The disclose during a Commons home affairs committee hearing in which Hamilton declined to endorse widespread concerns, particularly in the Polish community, that the Brexit triggering of article 50 next month will trigger a fresh spike in hate crime.
Hamilton said police forces were looking at a number of potential trigger points since the Brexit referendum and had been working with the Polish community and a number of embassies on the issue.
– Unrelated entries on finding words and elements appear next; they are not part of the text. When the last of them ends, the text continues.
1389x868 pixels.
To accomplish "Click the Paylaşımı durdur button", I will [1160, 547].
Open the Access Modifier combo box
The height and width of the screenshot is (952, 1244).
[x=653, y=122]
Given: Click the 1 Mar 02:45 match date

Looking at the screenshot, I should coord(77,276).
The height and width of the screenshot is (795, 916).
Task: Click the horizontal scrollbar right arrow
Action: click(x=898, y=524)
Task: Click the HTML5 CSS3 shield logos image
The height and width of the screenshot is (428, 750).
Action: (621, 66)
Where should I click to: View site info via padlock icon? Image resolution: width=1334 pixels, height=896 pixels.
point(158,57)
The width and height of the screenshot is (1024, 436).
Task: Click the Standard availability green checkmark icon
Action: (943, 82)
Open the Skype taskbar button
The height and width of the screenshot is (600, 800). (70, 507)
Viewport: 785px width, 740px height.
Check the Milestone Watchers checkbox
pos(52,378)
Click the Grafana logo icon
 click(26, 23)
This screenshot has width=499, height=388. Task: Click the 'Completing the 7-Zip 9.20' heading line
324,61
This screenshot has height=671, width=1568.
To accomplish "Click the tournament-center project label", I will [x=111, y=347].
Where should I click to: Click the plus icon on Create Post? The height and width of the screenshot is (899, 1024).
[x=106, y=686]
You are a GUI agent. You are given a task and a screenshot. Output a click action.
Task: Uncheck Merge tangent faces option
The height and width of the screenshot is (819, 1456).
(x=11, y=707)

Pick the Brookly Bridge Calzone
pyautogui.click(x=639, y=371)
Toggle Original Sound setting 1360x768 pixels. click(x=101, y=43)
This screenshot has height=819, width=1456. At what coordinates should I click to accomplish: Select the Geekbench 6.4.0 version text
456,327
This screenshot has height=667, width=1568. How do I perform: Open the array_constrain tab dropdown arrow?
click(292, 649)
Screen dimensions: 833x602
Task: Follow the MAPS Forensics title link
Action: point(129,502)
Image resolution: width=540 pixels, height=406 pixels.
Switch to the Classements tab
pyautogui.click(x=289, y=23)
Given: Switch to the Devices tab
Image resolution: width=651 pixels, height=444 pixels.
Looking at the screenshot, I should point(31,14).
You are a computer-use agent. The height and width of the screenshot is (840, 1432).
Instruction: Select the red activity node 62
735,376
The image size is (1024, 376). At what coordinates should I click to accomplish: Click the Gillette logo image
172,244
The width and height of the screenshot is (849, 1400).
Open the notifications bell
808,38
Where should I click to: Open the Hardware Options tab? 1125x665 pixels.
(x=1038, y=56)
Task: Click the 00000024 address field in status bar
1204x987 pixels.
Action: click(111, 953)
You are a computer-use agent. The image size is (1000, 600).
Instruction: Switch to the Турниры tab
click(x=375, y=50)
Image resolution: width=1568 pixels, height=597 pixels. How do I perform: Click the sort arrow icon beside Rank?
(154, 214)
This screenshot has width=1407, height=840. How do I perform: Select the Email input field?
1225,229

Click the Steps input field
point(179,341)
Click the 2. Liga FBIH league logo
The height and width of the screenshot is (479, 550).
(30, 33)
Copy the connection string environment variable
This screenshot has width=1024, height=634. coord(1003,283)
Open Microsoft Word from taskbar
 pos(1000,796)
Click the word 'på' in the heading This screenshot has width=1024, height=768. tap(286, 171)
He said that the spike in hate crime during the EU referendum campaign and its immediate aftermath had been at the lower end involving incidents such as verbal abuse and spitting in the street, which it was difficult to prevent.
“What I do not want to do is to go to a community and say that something is about to happen in the political sphere and you may become a victim of hate crime,” Hamilton told MPs. “Everyone is concerned that there may be more trigger events.”
He said one of the positive elements that had come out of the summer spike in hate crime was the greater willingness of members of the public to record such incidents on their phones and to report them to the police.
Police witnesses told the MPs that, while their response to online crime and online hate crime was “only in the foothills”, it was still the strongest in Europe.
Hamilton said that the last 24 to 36 months had seen a real expansion in online abuse of a highly offensive nature – particularly towards women – and especially towards celebrities and politicians.
He said that it was difficult to prosecute and bring people to justice for incitement to hatred, with the problems involving overseas jurisdictions, weakness in legislation and the capacity of forces to tackle it. He said that there were backlogs in specialist examination of computer images including in child sexual abuse cases: “We are still trying to develop our full response.”